In the DiskSpd passage, what can you add under the <Profile> element to run multiple DiskSpd tests?

Passage to read:
##############################
Before using this parameter (-X), you will need to preserve the contents within the <Profile> element. Any other data that exists in the XML file may be discarded. If you plan to run the DiskSpd test with modified input parameters, be sure to make the appropriate changes in the <Profile> section.
Optional: If you plan to run multiple DiskSpd tests, you can add more <TimeSpan> elements under <Profile>, with your desired input parameters.
You can then run DiskSpd with the -X parameter which will take the XML file path as input and output a new XML (or txt) file with the newly generated result.

Bonus: Script to Extract IOPS

In case you wanted to start somewhere, I’ve included a short script that takes in a DiskSpd XML output named “output.xml” and extracts the total IOs achieved per second into a neat CSV file for you to view (ensure they are in the same path). This might be a good place to start if you want to get more data insights about IOPS. **Foreshadowing**

Final Remarks

Hopefully, this provides a solution for those situations where you always wanted a more detailed form of data or to run DiskSpd batch tests. You can also imagine that there are a variety of ways you can manipulate the XML output through PowerShell scripts. Alas, this is for another day.
##############################
Material shown:
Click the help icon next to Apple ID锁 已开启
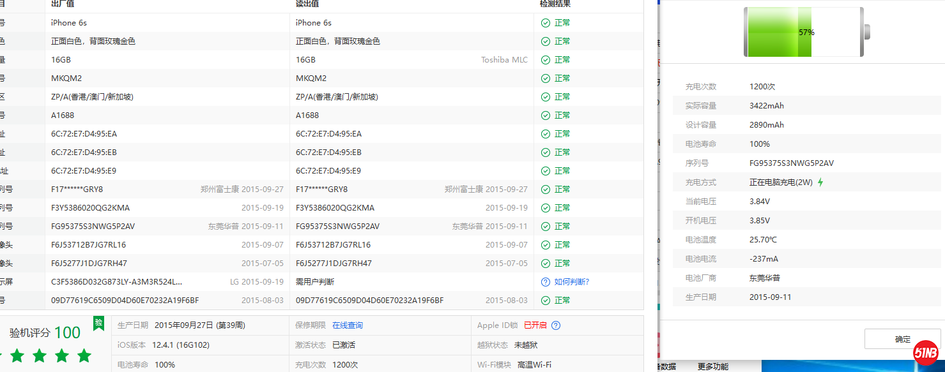The height and width of the screenshot is (372, 945). point(556,325)
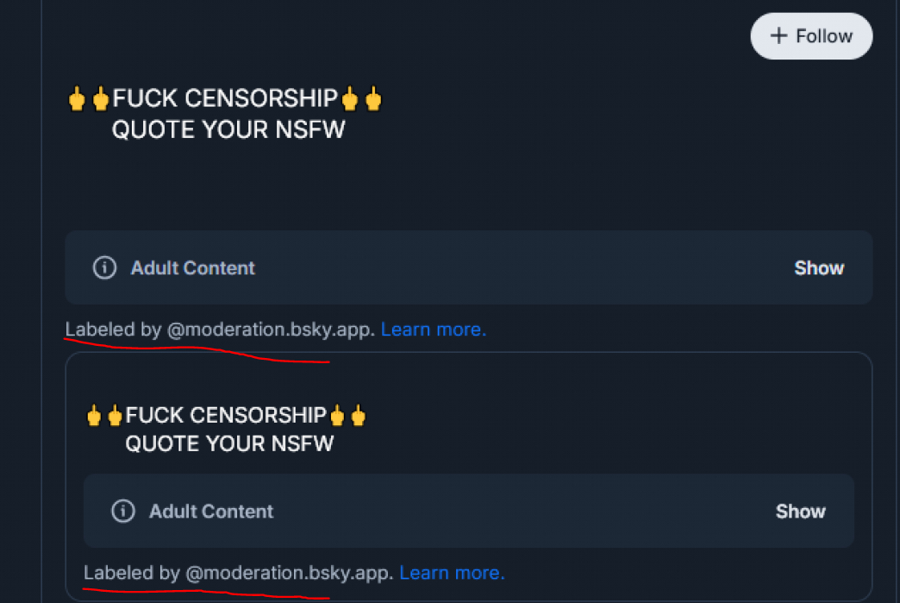This screenshot has height=603, width=900.
Task: Click the leftmost middle-finger emoji in the main post
Action: (78, 99)
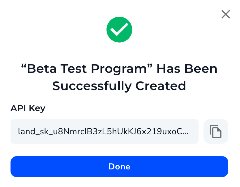Click the "Beta Test Program" heading text
This screenshot has height=187, width=240.
pyautogui.click(x=87, y=69)
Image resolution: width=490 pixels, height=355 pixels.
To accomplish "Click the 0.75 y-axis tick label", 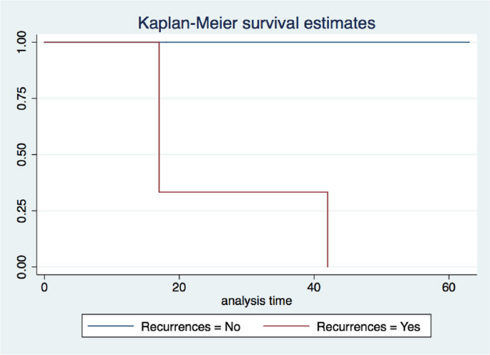I will click(24, 99).
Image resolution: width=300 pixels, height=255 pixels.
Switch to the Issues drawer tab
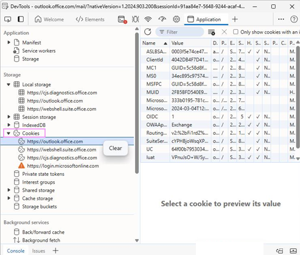tap(38, 251)
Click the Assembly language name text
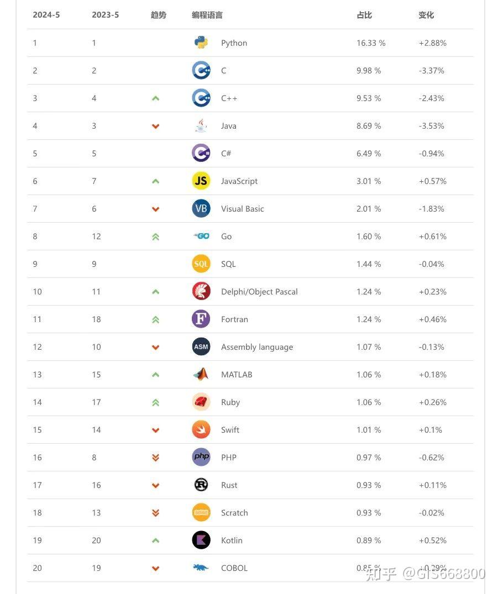 (x=257, y=347)
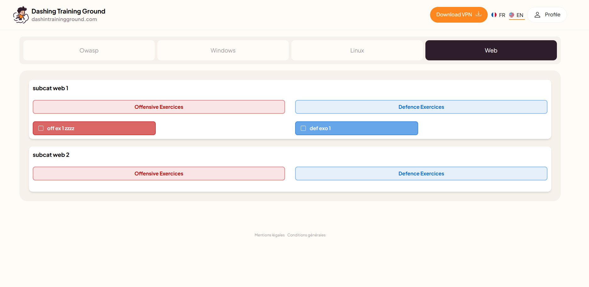Viewport: 589px width, 287px height.
Task: Click the Dashing Training Ground mascot logo
Action: click(x=21, y=15)
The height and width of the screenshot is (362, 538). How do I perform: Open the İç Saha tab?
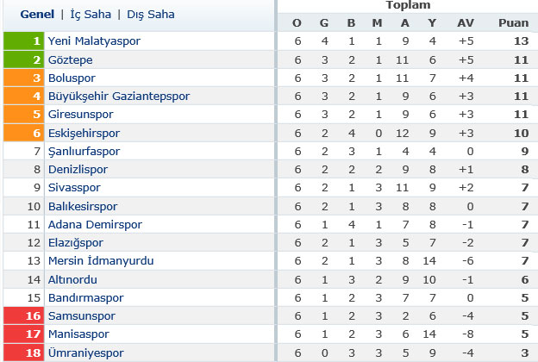click(x=91, y=15)
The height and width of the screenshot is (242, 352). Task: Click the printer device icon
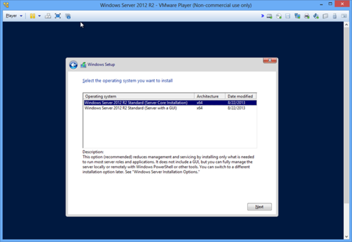[x=307, y=16]
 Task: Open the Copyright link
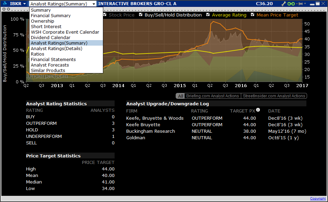coord(318,198)
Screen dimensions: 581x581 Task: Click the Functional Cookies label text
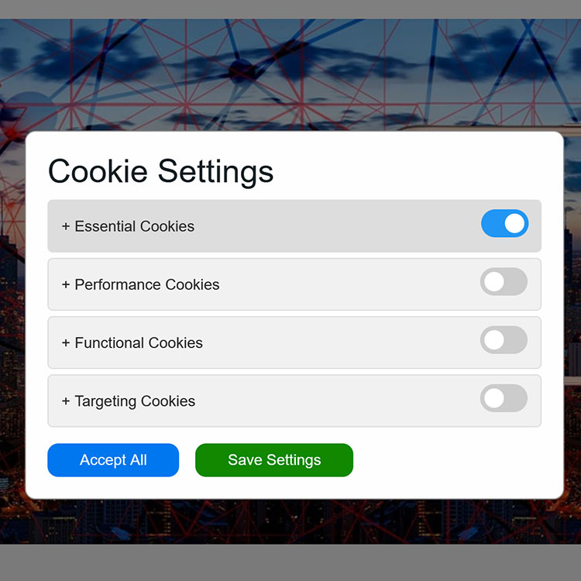(139, 343)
##############################
Finished exercise: More <TimeSpan> elements, with your desired input parameters.